# Source text
== Segment start ==

After Watching J.Lo’s “This Is Me…Now” I’m No Longer Sure Who Is Me…Now

“This Is Me…Now” is one third of a self-financed multimedia project by multihyphenate ultra-celeb Jennifer Lynn Lopez, comprising a studio album, this genre-defying film, and a documentary about the making of and inspiration behind this genre-defying film.

“This Is Me…Now” is a narrative visual companion to an album with a loose and expansive definition of the word narrative.

“This Is Me…Now” is 66 minutes of strung together music videos.

“This Is Me…Now” is a fictionalized meta contemplation on J.Lo’s long-dissected reputation as a serial monogamist, all her past relationships lined up like dominoes ready to be toppled by the media frenzies they engendered.

All of these things are technically true, and yet, to attempt to describe “This Is Me…Now” — directed by Dave Meyers, and written by J.Lo and Matt Walton, based on the story J.Lo, Meyers, and Chris Shafer initially conceived — is to attempt a definition of the undefinable. It’s to attempt to catch a hummingbird by the wings.

Now, I’m admittedly high on cold meds right now, but I bravely watched the film in a state of total sobriety, and my conclusion then is the same as it is now: “This Is Me…Now” is art. As a writer of autofiction, who am I to judge her uncanny approach of changing enough details to make it a work of fiction (and fantasy?) while remaining thematically true to her own self-mythology and persona?

Let’s rewind back to the beginning and break down the project beat-by-beat. Because again, I’m high on cold meds, and I need to talk about every frame of this cinematic curiosity.

== Segment end ==

# Record extracts

== Segment start ==

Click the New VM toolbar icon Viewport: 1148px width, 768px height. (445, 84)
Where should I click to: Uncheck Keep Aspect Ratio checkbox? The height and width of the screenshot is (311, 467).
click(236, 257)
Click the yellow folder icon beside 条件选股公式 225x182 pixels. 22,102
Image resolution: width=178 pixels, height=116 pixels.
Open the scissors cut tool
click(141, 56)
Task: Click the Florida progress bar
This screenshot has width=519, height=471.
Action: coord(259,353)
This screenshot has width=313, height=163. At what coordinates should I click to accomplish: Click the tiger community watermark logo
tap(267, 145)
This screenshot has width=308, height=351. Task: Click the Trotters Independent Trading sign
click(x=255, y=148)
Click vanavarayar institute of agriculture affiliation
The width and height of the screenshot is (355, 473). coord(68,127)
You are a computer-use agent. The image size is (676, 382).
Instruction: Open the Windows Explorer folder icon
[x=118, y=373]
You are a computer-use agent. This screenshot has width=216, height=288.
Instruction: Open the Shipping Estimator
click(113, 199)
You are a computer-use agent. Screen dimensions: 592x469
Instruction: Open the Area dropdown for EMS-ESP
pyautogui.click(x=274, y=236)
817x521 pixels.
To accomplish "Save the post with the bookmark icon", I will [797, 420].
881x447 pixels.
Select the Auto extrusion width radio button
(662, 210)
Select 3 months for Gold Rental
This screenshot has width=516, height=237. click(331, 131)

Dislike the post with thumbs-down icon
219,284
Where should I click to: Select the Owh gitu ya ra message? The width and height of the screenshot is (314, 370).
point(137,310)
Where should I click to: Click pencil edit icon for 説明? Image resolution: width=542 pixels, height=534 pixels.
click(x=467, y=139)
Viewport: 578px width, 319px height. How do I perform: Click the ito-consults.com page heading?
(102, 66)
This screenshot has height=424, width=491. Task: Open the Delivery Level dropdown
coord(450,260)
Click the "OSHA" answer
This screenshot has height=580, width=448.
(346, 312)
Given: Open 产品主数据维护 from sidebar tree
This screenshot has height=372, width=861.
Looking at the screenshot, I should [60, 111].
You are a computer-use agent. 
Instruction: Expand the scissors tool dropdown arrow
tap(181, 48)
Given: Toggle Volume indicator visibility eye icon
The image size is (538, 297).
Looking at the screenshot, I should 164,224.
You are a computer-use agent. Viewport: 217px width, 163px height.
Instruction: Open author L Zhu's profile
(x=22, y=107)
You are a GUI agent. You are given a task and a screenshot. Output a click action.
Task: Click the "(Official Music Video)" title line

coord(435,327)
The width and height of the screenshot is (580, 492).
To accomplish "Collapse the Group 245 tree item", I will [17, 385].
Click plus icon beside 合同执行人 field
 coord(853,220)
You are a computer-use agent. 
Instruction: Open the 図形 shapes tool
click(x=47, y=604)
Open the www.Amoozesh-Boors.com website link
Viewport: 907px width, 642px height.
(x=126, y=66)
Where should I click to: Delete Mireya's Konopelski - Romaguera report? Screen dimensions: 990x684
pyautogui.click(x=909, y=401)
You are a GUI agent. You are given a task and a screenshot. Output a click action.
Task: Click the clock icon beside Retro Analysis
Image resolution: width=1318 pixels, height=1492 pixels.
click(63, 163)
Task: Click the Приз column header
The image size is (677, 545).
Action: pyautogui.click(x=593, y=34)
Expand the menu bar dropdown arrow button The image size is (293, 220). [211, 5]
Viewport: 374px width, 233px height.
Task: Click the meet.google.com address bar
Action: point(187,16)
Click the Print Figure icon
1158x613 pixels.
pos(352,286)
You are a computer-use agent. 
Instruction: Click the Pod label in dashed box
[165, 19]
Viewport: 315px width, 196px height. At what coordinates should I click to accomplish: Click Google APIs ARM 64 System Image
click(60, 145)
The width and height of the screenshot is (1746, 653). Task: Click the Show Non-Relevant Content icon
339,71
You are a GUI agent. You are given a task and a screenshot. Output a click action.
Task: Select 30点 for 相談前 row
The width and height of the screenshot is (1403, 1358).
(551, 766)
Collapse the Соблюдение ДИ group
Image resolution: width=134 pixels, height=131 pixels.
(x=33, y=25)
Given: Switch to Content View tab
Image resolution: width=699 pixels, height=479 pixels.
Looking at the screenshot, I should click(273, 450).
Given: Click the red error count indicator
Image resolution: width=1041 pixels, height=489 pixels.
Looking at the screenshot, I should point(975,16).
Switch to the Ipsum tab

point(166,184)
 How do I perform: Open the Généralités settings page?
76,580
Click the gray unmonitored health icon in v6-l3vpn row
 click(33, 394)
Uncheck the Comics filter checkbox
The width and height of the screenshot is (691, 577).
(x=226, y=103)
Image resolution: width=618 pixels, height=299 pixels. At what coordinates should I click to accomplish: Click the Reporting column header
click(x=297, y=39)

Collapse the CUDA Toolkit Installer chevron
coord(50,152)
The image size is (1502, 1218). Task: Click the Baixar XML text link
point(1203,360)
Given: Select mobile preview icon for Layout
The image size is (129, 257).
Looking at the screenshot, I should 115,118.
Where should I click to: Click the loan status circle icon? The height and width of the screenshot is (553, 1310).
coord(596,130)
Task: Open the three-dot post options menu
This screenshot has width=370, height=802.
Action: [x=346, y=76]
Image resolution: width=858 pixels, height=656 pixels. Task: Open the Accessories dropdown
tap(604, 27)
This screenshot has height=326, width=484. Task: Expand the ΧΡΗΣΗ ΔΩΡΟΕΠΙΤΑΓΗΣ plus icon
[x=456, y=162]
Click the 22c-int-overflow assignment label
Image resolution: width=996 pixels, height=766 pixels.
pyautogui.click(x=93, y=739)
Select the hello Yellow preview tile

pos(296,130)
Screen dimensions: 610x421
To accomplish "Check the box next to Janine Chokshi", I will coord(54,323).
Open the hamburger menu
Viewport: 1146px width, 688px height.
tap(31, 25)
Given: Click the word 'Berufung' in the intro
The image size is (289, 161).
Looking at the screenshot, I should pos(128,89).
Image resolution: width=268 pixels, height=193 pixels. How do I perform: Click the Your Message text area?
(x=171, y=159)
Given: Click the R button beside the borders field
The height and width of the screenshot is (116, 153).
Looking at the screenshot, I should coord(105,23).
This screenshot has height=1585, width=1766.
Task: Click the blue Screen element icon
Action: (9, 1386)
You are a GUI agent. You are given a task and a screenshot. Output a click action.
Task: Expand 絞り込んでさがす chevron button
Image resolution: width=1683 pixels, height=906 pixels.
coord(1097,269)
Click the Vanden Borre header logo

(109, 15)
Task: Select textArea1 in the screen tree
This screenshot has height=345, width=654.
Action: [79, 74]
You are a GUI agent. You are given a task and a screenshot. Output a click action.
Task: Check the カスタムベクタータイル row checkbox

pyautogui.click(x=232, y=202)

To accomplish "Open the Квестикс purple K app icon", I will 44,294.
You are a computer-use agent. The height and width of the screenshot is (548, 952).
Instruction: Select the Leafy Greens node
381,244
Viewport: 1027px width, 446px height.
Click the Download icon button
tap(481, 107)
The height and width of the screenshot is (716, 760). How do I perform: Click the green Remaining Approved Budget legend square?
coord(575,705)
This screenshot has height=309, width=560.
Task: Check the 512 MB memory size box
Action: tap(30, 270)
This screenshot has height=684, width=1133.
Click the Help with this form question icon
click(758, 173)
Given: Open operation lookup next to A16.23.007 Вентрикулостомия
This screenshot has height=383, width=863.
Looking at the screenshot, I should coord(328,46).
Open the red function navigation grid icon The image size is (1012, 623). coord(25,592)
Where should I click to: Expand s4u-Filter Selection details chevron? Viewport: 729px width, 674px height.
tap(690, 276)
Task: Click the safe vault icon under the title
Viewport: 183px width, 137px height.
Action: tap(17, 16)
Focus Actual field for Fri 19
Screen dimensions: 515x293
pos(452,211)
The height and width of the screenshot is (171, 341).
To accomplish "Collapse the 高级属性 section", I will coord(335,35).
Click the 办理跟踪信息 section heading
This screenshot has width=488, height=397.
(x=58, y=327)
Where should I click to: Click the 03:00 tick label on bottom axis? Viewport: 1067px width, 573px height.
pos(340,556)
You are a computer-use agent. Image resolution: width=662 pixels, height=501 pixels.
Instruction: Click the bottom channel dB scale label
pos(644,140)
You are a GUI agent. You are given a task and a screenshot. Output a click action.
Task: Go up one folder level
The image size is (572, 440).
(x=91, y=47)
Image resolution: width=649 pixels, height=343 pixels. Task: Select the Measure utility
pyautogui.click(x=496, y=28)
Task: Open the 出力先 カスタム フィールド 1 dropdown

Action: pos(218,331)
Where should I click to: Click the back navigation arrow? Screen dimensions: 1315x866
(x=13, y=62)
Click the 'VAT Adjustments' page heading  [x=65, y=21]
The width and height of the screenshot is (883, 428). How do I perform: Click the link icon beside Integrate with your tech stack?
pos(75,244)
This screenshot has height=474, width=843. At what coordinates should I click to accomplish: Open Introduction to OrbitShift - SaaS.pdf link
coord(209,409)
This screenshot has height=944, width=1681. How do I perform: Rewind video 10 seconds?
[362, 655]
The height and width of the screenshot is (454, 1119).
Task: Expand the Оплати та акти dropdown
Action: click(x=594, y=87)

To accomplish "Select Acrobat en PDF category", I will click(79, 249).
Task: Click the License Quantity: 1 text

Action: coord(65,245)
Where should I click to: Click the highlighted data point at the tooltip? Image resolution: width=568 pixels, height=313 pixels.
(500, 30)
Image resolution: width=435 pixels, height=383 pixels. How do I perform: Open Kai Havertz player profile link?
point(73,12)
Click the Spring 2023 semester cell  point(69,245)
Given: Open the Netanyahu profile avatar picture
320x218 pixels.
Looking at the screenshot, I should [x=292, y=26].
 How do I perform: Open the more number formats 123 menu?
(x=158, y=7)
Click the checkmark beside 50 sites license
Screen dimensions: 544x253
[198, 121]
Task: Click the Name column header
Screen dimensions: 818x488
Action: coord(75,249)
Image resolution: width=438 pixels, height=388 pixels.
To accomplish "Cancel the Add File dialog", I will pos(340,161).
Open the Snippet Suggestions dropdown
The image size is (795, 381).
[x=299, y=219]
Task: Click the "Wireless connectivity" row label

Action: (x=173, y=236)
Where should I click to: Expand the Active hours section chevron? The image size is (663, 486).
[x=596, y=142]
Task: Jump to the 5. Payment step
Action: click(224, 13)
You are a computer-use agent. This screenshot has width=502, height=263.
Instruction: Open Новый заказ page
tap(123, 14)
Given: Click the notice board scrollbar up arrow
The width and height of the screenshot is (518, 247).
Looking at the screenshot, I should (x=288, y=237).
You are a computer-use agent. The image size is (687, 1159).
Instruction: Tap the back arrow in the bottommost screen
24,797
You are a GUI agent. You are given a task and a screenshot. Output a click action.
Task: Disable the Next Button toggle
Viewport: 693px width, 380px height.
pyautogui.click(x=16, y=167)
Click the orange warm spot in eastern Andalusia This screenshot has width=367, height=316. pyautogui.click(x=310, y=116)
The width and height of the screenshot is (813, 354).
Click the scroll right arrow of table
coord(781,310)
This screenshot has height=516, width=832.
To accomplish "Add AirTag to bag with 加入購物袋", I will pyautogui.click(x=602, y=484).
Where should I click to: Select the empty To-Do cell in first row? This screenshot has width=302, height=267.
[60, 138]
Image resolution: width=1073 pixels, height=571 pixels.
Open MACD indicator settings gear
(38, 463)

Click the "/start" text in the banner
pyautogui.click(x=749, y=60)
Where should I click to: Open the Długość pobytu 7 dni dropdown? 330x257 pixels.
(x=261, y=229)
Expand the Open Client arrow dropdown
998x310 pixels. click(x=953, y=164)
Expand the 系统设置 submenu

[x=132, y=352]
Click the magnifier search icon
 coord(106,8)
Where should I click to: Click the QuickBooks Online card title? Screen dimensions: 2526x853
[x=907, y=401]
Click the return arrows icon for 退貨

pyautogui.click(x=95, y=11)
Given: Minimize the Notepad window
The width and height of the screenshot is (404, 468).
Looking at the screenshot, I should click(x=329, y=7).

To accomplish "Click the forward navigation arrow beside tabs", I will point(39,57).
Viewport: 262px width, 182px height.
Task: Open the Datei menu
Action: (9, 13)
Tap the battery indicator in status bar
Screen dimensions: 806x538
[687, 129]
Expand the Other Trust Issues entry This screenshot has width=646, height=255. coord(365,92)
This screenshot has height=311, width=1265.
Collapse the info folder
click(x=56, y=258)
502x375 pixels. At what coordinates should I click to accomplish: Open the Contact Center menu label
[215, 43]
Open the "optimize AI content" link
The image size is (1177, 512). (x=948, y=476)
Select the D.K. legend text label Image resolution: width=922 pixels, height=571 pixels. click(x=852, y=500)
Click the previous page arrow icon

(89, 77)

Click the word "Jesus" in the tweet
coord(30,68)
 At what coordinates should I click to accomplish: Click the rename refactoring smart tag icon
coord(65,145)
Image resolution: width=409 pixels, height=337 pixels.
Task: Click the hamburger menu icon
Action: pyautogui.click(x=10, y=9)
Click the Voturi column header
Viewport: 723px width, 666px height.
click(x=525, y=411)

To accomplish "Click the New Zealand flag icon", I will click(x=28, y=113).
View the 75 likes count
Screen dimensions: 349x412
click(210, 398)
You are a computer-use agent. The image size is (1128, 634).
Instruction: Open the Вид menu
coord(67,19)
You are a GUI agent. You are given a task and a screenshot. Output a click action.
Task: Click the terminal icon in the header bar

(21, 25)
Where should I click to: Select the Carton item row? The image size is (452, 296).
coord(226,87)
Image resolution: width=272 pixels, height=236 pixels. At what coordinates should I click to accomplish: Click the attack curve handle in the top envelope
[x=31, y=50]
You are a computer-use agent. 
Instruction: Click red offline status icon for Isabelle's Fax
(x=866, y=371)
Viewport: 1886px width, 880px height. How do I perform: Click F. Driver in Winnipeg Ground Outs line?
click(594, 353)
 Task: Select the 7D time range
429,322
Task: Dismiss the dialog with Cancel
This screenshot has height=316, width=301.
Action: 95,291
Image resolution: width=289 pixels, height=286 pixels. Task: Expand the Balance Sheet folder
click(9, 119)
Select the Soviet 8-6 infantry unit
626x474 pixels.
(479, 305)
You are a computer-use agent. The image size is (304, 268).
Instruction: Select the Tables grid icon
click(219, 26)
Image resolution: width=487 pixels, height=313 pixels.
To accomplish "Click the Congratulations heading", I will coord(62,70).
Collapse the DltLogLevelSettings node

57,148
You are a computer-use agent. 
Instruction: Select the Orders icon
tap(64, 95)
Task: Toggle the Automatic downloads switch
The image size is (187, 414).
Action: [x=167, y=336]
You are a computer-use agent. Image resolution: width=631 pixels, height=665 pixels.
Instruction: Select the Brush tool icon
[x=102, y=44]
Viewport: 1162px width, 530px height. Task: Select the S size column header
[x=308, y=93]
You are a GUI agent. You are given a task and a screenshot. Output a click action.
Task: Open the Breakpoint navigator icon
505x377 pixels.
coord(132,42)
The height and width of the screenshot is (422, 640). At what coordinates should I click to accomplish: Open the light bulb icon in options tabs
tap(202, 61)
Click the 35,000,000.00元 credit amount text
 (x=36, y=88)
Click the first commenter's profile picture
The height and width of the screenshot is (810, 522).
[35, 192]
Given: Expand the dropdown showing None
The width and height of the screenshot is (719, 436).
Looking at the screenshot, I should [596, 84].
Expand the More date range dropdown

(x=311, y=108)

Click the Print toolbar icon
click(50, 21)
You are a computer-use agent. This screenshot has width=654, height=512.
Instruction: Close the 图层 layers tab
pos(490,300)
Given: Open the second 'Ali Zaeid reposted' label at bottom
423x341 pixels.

== Segment end ==

# What you need to do
[a] Answer these from the article on J.Lo's film:
(i) Who directed "This Is Me…Now"?
(ii) How many minutes long is the film?
(iii) What kind of writer does the author say they are?
[b] Turn the paragraph in the article on J.Lo's film that begins "“This Is Me…Now” is one third" into a short bulleted list that keeps its main facts.
[c] Please set down word for word the passage of the article on J.Lo's film that opens with the words containing "Now, I’m admittedly" and closes with "self-mythology and persona?".

# Outputs in order
[a]
(i) Dave Meyers
(ii) 66 minutes
(iii) A writer of autofiction

[b]
- "This Is Me…Now" is one of three parts of a multimedia project.
- The project is self-financed by Jennifer Lynn Lopez.
- Its parts are a studio album, this film, and a documentary about how the film was made and what inspired it.

[c]
Now, I’m admittedly high on cold meds right now, but I bravely watched the film in a state of total sobriety, and my conclusion then is the same as it is now: “This Is Me…Now” is art. As a writer of autofiction, who am I to judge her uncanny approach of changing enough details to make it a work of fiction (and fantasy?) while remaining thematically true to her own self-mythology and persona?